Protein electrophoresis and enzyme activity zymograms

Culture supernatants were analyzed by protein electrophoresis according Laemmli [46]. An aliquot of 21 μl of supernatant from each culture was mixed with 4× NuPAGE LDS sample buffer (Thermo Fisher Scientific), heated at 70°C for 10 min, and subjected to electrophoresis at 120 V for approximately 1 h on a 12.5% (w/v) tris-glycine gel using a running buffer containing 1.4% (w/v) glycine, 0.1% (w/v) SDS and 24 mM Tris. The protein gel was stained overnight in Coomassie Brilliant Blue G-250 (Bio-Rad, CA, USA) and destained in 1% (v/v) acetic acid.
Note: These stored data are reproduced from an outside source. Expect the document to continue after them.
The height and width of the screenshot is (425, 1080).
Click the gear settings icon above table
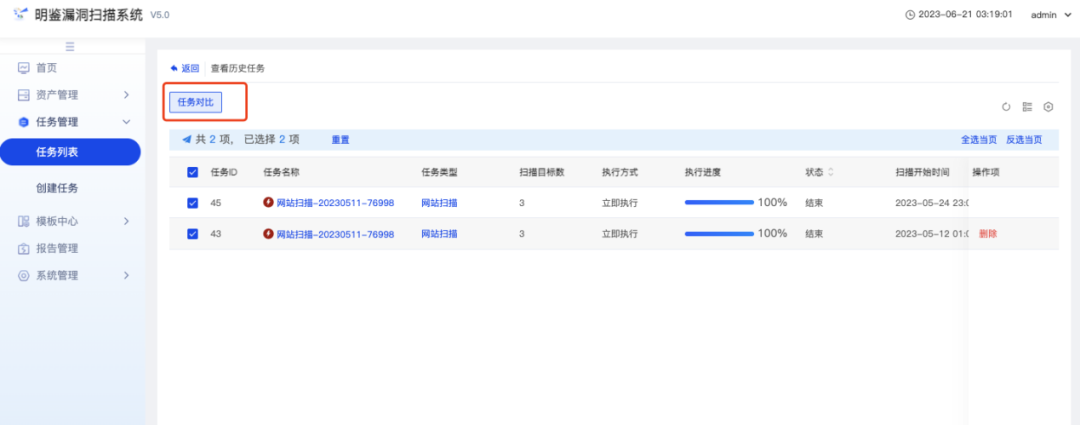[x=1048, y=107]
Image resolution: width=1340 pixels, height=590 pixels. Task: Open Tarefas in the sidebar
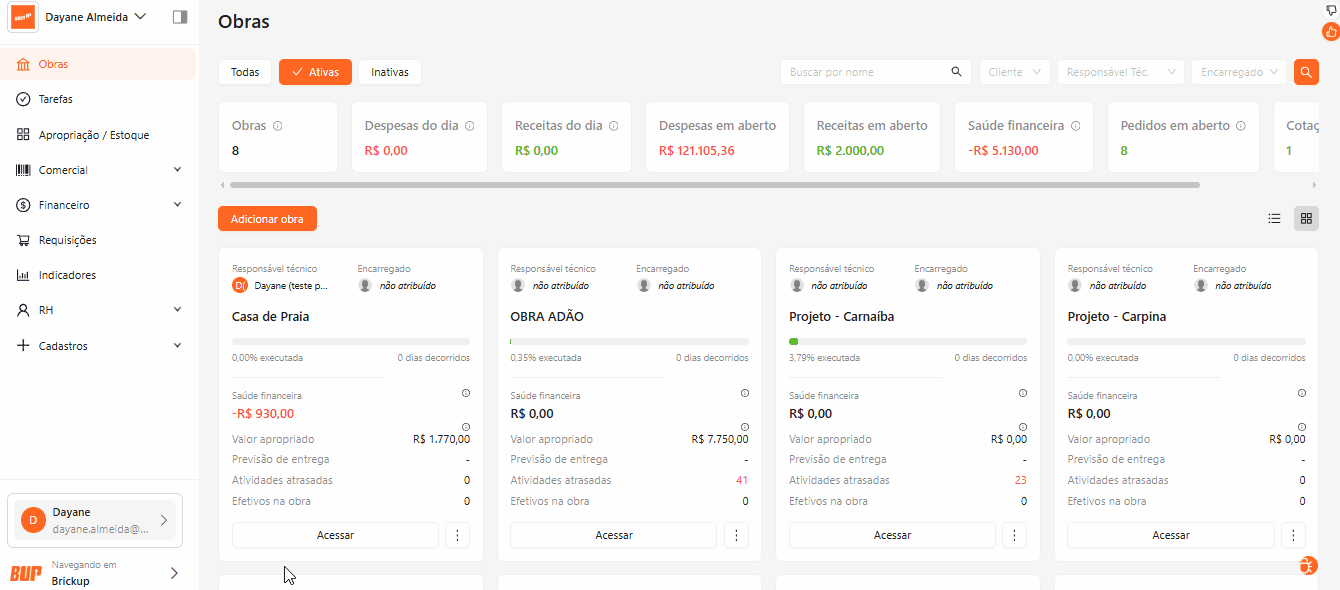pyautogui.click(x=55, y=99)
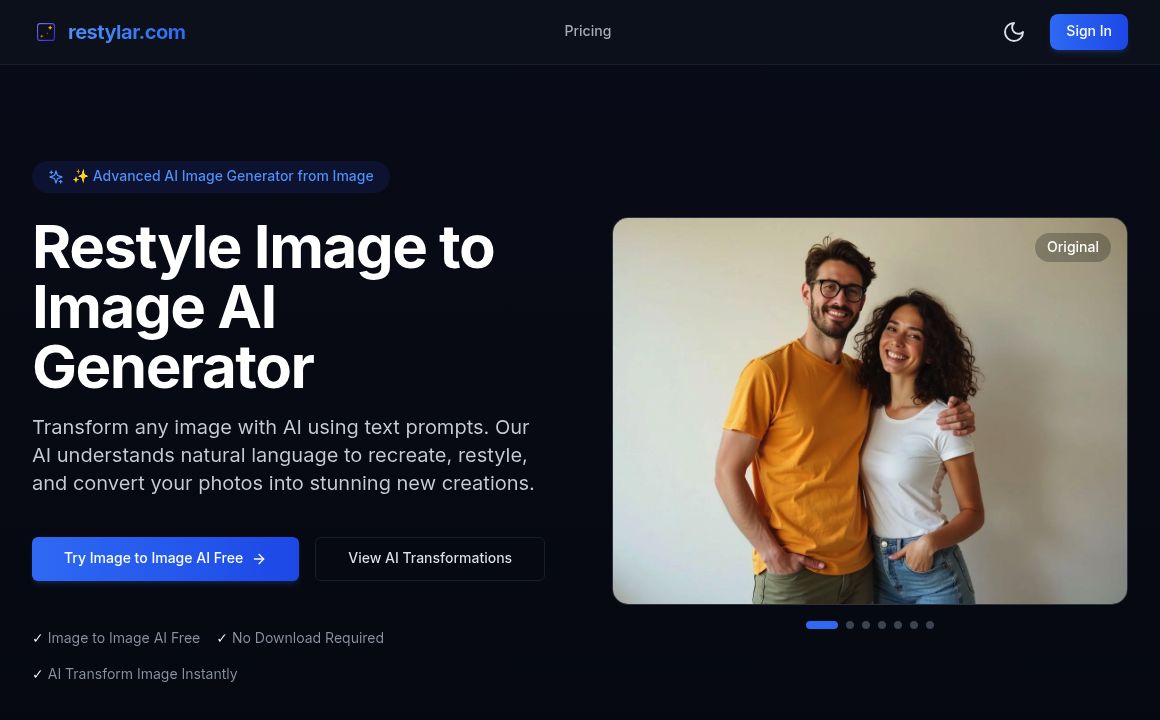Click the Sign In button
This screenshot has width=1160, height=720.
pos(1088,32)
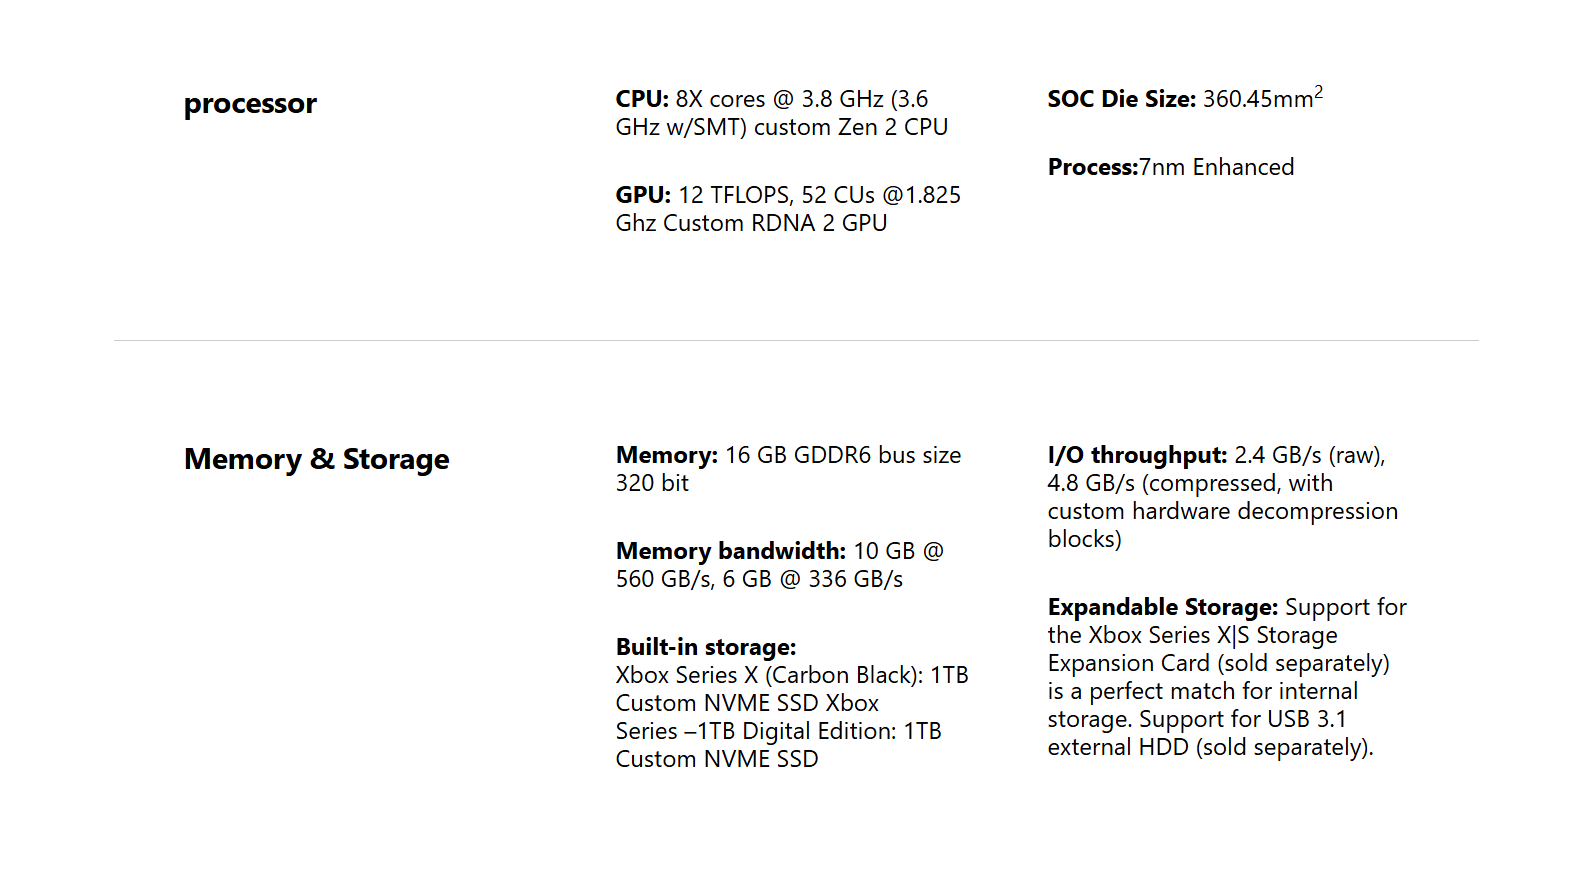
Task: Click the custom Zen 2 CPU text
Action: tap(851, 127)
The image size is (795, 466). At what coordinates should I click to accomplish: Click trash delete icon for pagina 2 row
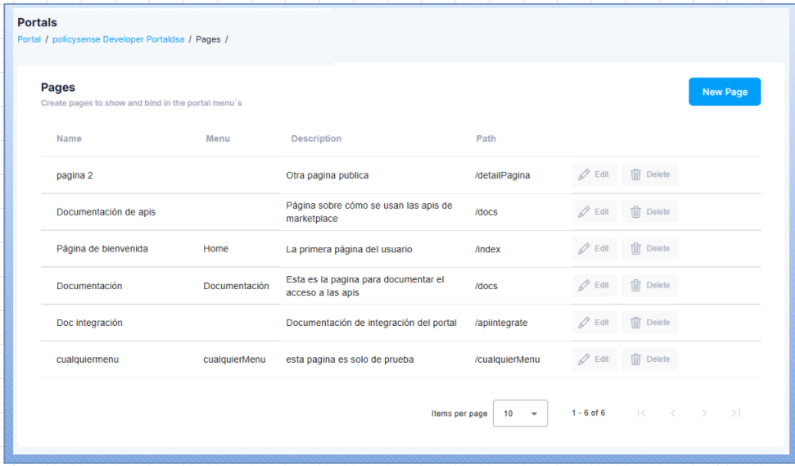click(635, 175)
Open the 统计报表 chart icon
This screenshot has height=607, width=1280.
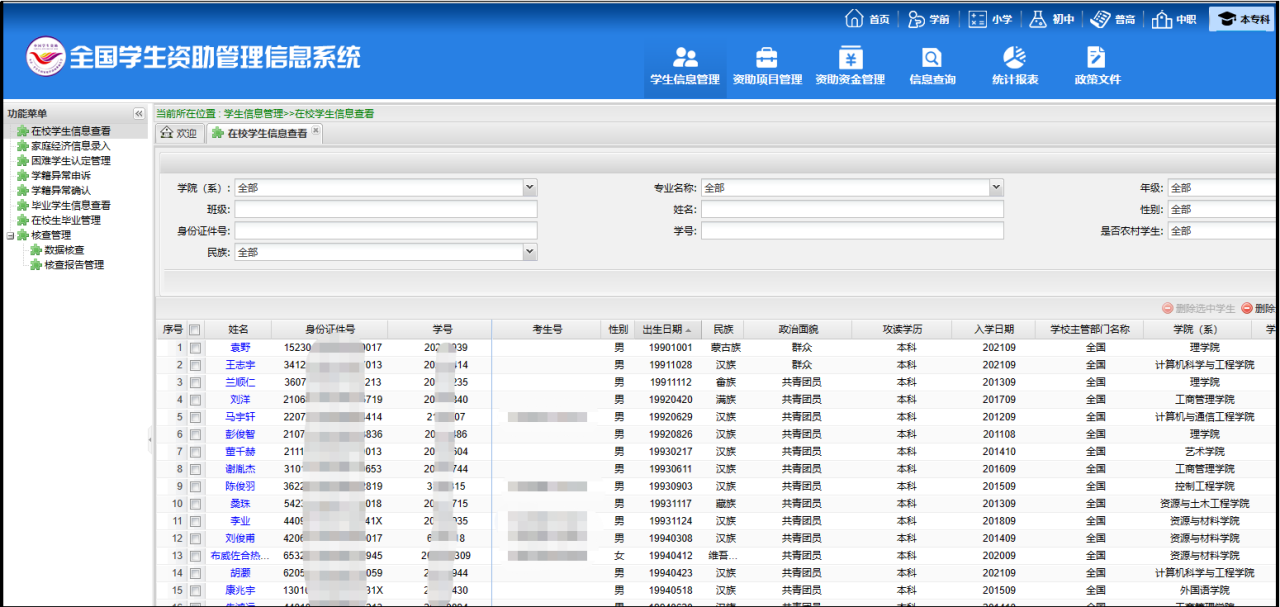(x=1014, y=58)
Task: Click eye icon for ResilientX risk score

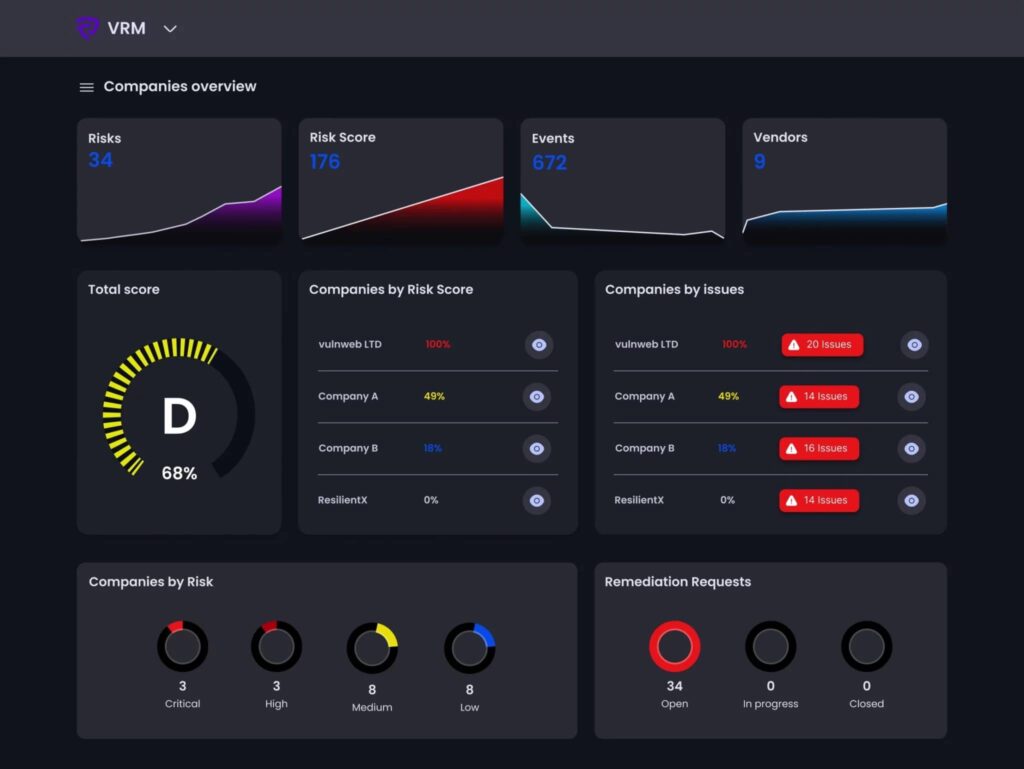Action: [537, 500]
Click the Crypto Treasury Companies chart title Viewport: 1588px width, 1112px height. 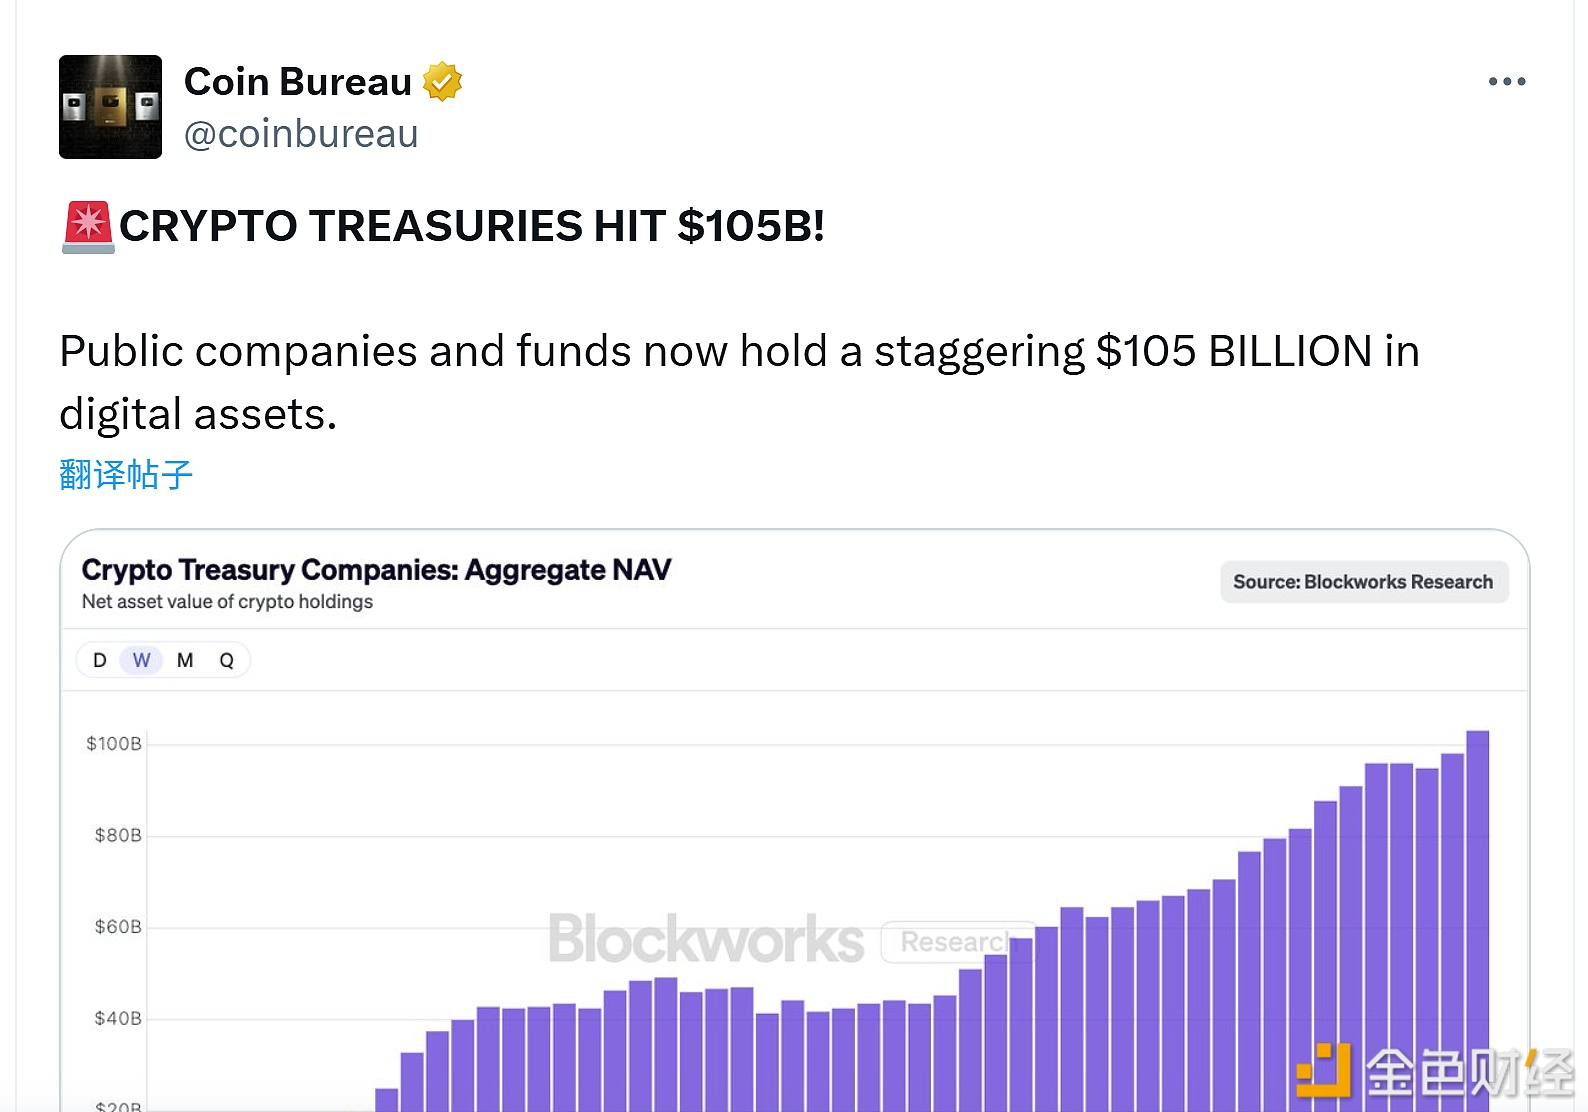[376, 570]
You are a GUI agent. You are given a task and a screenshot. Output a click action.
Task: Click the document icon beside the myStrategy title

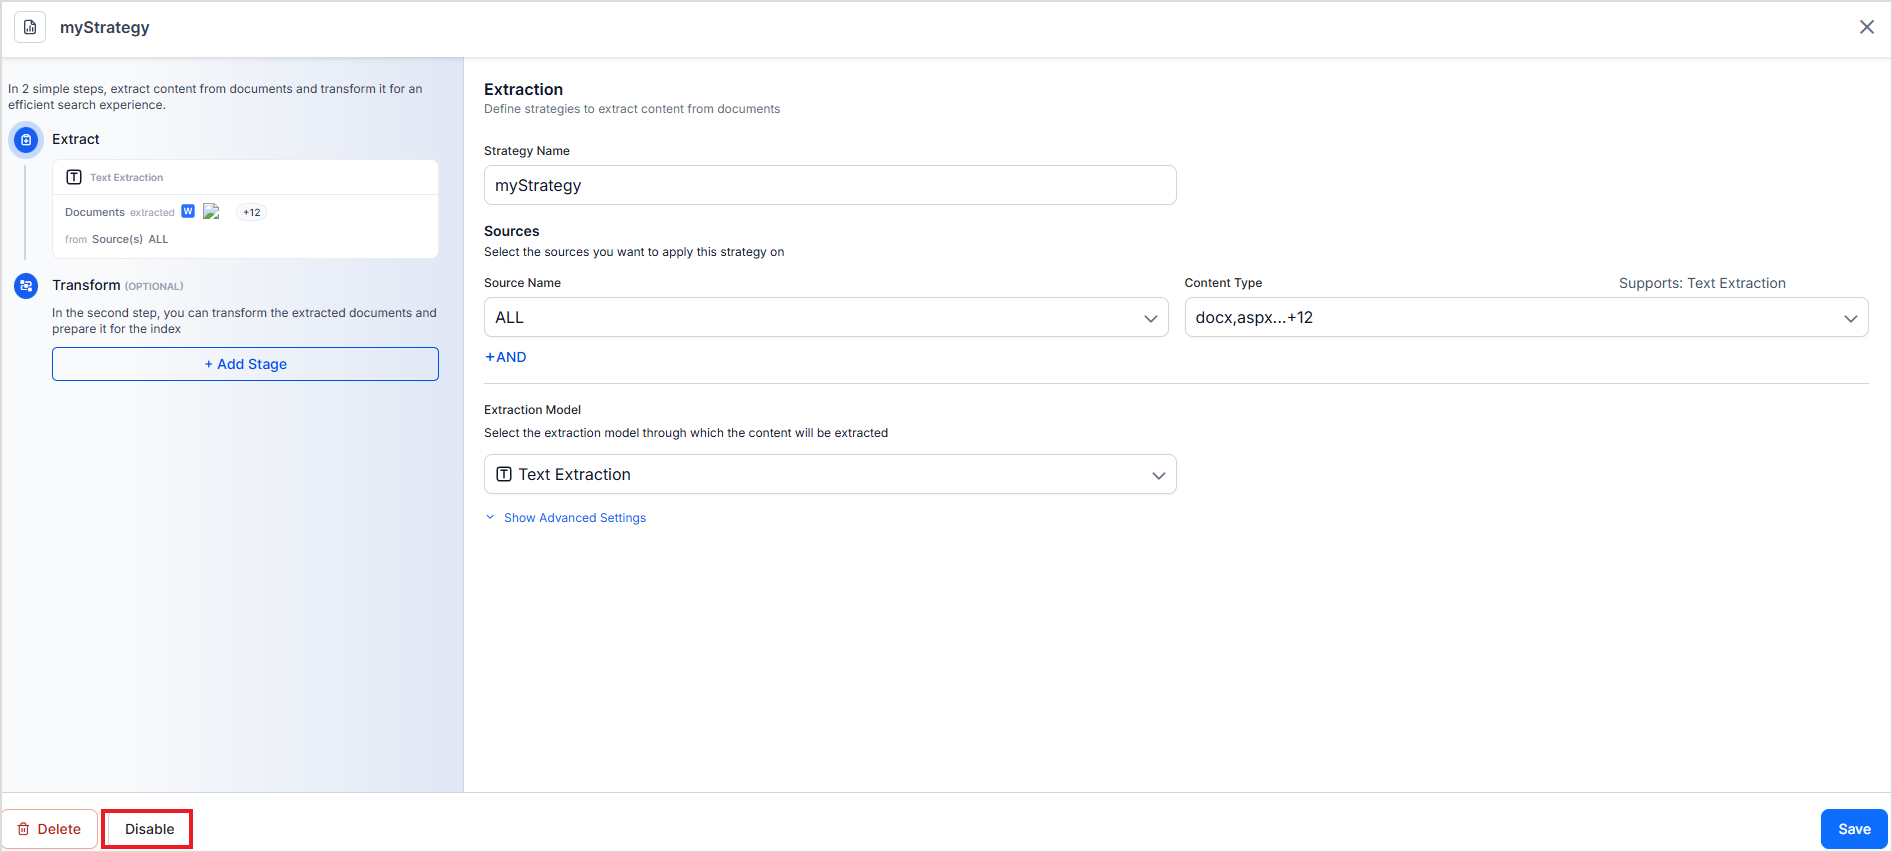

To detect protease activity of the secreted proteins, another set of supernatants (not heated) was applied to zymogram gels made of 12.5% (w/v) Tris-glycine gels containing 0.1% (w/v) casein (from bovine milk, Sigma, Australia). Following electrophoresis, zymogram gels were soaked in 2.5% (v/v) Triton-X 100 to for 30 min twice and washed 3 × 10 min in MilliQ water to renaturate proteins and restore enzyme activity. The gels were then incubated for 16 h in 0.03 mol l^-1 Tris-HCl buffer pH 7.5 at 37°C. After incubation, the zymogram gels were subjected to the same staining and destaining procedures as the SDS-PAGE gels [47].